Mişari Zeydi
Suudi Arabistanlı gazeteci- yazar
TT

İran’ın SİHA’ları Irak’ın başını hedef alıyor

Irak ve Iraklıların iyiliğini uman herkes seçimlerden sonra biraz temiz bir hava alsın. Kazanan kazandı kaybeden kaybetti. Kaybedenlerin çoğu İran Devrim Muhafızları Ordusu’nun (DMO) takipçileriydi.
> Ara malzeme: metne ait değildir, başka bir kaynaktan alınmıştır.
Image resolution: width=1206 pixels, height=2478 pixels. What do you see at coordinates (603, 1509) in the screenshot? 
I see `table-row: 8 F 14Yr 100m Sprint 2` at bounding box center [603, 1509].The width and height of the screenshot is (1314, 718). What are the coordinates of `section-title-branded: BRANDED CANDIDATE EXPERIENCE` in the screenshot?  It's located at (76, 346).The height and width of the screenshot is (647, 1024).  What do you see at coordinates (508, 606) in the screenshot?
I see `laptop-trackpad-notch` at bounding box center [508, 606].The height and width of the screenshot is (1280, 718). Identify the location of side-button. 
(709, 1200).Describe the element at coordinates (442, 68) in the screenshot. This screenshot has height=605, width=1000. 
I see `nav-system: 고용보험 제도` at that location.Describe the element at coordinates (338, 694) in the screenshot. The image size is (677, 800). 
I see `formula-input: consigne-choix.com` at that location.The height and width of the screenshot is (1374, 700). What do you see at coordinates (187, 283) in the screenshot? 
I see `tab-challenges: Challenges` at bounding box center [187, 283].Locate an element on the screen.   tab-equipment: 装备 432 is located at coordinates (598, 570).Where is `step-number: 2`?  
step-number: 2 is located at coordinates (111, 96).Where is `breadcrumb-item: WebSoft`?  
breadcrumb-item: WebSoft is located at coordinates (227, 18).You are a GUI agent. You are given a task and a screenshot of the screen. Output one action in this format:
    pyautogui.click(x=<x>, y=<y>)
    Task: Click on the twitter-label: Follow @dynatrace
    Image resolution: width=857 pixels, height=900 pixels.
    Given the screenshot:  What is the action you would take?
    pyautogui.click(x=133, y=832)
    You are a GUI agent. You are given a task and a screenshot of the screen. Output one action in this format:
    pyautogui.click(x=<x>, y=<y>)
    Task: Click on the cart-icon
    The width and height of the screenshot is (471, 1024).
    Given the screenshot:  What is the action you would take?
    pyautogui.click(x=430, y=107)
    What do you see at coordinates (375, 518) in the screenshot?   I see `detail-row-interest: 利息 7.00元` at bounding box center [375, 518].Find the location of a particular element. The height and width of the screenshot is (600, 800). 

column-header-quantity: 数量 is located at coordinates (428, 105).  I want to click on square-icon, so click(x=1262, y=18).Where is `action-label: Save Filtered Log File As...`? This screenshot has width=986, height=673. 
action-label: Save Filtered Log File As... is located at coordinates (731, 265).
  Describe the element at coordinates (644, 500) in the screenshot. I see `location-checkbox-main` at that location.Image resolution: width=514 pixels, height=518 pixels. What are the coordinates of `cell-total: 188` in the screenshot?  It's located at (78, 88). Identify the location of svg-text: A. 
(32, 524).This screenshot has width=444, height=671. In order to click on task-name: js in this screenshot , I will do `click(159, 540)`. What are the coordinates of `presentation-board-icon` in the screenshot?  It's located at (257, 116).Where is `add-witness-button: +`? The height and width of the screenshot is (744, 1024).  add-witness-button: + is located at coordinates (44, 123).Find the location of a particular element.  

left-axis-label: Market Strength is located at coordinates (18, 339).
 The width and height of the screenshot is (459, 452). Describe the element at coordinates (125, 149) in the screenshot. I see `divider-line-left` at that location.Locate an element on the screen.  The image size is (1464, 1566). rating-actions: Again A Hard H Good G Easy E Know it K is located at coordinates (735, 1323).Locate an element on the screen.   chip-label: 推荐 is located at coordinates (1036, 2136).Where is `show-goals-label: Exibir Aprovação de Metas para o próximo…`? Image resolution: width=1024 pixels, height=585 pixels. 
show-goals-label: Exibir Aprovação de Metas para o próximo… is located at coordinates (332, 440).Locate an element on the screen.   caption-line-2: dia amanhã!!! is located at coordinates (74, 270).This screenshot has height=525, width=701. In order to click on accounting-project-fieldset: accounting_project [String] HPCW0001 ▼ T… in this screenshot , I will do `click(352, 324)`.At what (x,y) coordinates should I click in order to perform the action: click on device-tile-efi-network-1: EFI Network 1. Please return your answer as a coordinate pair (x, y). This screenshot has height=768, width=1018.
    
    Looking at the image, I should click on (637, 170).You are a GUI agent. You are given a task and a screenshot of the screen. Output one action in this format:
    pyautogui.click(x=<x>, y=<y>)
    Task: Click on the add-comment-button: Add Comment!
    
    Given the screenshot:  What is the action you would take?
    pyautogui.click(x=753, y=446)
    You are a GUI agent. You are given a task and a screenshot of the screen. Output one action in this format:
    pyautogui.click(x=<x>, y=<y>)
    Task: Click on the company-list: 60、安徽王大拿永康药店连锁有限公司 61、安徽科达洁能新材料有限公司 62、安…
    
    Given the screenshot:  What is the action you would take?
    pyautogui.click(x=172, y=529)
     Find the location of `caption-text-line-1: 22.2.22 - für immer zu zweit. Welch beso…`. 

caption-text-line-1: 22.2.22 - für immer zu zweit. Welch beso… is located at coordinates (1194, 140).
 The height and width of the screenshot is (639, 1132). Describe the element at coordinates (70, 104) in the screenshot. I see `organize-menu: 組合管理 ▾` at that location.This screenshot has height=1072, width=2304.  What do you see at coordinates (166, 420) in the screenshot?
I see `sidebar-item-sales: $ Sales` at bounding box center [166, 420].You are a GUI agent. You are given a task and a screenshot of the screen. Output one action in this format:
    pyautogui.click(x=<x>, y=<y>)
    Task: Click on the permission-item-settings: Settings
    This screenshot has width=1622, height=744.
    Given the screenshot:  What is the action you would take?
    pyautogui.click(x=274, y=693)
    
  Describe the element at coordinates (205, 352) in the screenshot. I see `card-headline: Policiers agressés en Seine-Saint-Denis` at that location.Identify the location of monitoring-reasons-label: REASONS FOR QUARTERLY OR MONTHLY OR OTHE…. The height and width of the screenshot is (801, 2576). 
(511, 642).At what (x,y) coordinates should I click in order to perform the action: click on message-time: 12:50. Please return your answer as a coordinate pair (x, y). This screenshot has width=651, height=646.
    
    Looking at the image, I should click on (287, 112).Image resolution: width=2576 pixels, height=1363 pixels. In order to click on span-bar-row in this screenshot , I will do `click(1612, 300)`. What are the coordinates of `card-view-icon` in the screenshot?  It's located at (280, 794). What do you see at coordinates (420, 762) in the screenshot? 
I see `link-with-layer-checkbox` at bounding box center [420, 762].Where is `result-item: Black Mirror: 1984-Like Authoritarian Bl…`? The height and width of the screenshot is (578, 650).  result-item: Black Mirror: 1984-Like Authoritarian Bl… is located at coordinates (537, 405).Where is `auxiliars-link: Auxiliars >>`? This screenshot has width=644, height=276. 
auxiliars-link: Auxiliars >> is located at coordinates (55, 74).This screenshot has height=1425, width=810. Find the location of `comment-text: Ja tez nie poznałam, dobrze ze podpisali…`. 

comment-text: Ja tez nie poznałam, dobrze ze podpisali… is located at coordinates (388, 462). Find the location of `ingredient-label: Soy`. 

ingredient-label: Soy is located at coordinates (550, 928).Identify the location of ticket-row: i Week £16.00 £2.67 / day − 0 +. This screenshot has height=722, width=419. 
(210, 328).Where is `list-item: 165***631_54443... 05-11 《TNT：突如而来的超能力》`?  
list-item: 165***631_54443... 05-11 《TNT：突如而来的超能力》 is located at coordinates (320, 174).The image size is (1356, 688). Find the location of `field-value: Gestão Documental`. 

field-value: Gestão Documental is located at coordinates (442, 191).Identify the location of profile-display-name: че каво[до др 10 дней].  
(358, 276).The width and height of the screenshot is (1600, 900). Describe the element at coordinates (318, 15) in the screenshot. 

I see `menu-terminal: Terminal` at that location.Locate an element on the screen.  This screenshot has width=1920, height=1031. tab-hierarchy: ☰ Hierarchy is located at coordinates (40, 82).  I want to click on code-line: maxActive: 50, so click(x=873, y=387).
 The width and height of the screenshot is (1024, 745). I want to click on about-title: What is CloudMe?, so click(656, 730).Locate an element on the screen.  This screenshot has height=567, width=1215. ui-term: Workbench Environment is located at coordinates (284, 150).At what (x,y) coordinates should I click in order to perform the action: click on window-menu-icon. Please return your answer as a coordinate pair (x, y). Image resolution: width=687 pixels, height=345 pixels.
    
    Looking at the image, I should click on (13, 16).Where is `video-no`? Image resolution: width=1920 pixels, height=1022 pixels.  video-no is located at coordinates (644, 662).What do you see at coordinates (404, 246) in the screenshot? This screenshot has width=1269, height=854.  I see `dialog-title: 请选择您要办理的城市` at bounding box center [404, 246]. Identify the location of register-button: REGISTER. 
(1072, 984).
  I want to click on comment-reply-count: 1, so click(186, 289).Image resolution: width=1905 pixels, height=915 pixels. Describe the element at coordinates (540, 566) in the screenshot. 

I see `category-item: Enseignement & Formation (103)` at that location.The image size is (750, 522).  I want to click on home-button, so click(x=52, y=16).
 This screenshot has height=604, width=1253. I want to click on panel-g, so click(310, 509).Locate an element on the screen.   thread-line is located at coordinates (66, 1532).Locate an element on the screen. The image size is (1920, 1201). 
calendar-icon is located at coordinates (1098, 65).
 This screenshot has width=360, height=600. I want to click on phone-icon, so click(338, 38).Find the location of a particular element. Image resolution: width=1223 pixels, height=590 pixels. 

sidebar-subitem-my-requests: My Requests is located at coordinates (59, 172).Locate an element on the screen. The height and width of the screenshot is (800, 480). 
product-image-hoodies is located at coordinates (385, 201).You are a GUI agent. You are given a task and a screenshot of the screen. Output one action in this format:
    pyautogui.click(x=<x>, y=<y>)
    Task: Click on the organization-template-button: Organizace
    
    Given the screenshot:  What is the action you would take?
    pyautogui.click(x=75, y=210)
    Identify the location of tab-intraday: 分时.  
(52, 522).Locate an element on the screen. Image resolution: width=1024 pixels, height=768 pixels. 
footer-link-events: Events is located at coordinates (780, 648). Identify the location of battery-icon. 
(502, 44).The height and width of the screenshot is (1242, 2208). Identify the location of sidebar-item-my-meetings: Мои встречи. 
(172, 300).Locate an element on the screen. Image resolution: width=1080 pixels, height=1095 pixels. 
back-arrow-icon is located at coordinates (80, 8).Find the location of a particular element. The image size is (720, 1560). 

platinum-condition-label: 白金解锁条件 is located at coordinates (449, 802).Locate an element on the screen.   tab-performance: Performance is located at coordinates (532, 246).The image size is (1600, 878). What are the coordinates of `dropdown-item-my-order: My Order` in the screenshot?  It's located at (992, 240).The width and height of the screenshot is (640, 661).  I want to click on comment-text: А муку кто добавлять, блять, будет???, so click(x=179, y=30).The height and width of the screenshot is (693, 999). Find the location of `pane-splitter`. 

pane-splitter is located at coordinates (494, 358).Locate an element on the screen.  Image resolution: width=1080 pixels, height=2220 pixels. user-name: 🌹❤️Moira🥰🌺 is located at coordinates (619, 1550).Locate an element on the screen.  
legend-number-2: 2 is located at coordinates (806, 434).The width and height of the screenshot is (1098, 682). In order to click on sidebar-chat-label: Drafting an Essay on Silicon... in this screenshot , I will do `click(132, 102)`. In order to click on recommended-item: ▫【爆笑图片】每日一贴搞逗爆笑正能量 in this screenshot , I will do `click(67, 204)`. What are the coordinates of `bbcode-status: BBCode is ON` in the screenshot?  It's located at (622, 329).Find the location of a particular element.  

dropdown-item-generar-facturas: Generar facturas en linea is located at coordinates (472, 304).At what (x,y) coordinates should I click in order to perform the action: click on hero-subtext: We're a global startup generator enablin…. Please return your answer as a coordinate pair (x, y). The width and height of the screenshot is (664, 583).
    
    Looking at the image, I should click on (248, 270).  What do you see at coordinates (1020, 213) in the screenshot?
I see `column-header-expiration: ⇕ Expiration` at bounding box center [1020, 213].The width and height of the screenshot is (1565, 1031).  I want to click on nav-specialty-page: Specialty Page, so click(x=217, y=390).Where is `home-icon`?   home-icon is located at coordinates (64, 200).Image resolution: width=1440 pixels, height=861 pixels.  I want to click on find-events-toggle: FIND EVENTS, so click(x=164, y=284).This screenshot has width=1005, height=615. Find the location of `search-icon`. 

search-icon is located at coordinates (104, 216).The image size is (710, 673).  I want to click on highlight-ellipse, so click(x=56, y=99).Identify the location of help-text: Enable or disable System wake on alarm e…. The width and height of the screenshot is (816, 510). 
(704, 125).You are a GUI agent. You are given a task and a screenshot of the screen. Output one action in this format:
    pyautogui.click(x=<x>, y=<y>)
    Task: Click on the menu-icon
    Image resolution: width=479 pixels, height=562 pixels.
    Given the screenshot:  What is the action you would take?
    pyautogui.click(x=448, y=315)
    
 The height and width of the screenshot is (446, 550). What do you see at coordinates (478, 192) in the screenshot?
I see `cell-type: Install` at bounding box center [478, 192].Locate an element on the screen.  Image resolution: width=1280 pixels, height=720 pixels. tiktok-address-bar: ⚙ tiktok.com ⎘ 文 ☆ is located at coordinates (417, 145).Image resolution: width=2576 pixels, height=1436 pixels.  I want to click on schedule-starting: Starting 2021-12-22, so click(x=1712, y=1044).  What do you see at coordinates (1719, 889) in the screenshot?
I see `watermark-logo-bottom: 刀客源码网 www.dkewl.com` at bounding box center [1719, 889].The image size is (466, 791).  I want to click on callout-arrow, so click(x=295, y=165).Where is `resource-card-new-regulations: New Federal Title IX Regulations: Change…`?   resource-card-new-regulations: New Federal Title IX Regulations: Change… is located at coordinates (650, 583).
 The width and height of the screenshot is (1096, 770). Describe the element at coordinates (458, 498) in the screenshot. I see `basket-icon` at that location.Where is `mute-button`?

Nuri el-Maliki çok sayıda sandalye kazanmayı başarmış olsa da İyad Allavi’nin yaptığı gibi Sadr ve diğerleri arasında ittifaklar kurarak rakibi Mukteda es-Sadr'ın zaferinin üstesinden gelmeye çalışıyor. Ancak Maliki’nin bu alışılmış hareketi, İran'a bağlı Irak Haşdi Şabi Örgütü'nün milislerinin siyasi kanadı olarak görülen Hadi el-Amiri liderliğindeki Fetih Koalisyonu’nun berbat bir yenilgi aldığı gerçeğini ortadan kaldırmıyor. Milis liderleri günlerdir Bağdat’taki korunaklı Yeşil Bölge’ye karşı tehditler savuruyor ve hareketleniyor. Hatta Asaib Ehlil Hak'ın lideri Kays el-Hazali Başbakan Mustafa el-Kazımi’yi alenen ismini vererek tehdit etti.
Şu ana kadar elde edilen bulgulara göre sayın Kazımi’nin evi kin ve nefretin bütün karanlığını taşıyan üç silahlı insansız hava aracı (SİHA) ile bombalandı. Ancak Allah’ın Kazımi’ye, ailesine ve Irak’a merhamet etmesiyle, devlet mantığını öven ve devletsizlik mantığını reddeden Kazımi zarar görmeden kurtuldu ve kriz çukurundan çıkmayı başardı.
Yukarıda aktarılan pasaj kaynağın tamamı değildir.